● **Work instructions**
Among the lines below, copy exactly those from the one with "You are a computer-use agent. The" through the one with "has width=847, height=455.", counting both ends.

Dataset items
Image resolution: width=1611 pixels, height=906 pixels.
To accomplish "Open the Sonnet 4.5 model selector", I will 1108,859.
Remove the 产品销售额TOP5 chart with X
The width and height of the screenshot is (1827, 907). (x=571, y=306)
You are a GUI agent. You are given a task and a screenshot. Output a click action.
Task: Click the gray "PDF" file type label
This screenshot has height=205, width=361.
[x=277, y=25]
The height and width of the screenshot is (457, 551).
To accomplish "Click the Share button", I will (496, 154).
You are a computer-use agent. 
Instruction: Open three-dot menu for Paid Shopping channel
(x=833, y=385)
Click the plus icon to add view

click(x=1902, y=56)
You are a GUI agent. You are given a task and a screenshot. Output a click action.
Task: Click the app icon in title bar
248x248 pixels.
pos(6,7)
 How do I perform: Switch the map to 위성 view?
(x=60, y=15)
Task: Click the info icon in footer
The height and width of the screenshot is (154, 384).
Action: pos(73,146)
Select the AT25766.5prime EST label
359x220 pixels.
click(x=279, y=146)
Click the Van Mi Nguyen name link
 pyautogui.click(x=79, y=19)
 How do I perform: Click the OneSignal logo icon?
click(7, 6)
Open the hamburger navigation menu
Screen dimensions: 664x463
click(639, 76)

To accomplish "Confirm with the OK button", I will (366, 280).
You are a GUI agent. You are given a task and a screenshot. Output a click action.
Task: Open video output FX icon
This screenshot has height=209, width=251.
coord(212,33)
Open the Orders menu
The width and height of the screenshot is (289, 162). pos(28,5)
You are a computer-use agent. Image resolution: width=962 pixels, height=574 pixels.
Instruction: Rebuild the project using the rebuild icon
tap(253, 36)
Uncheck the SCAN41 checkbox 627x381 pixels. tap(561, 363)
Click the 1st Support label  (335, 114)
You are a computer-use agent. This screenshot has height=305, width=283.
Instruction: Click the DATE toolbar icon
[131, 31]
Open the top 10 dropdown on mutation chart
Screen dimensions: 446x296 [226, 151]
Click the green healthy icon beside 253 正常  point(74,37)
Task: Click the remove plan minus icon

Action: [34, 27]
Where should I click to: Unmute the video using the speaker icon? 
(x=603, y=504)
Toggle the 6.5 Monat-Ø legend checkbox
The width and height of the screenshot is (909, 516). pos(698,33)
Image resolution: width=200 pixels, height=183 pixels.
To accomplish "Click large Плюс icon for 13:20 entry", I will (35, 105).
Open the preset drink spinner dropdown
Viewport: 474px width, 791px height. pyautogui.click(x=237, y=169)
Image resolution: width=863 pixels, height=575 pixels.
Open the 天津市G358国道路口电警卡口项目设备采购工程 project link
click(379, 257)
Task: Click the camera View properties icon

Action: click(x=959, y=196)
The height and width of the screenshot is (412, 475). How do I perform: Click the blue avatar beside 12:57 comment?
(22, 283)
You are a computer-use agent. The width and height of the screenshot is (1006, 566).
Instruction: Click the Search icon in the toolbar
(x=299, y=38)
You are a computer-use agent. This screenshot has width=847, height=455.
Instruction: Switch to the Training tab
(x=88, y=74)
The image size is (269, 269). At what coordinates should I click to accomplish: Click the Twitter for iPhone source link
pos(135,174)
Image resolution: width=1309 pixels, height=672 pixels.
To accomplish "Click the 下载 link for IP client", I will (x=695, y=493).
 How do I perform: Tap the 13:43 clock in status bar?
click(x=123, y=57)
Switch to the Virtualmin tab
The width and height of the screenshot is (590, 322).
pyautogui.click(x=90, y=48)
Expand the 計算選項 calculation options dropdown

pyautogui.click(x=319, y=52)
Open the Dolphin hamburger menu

● **Your solution**
You are a computer-use agent. The width and height of the screenshot is (1006, 566).
Instruction: Click the Search icon in the toolbar
(x=299, y=38)
You are a computer-use agent. This screenshot has width=847, height=455.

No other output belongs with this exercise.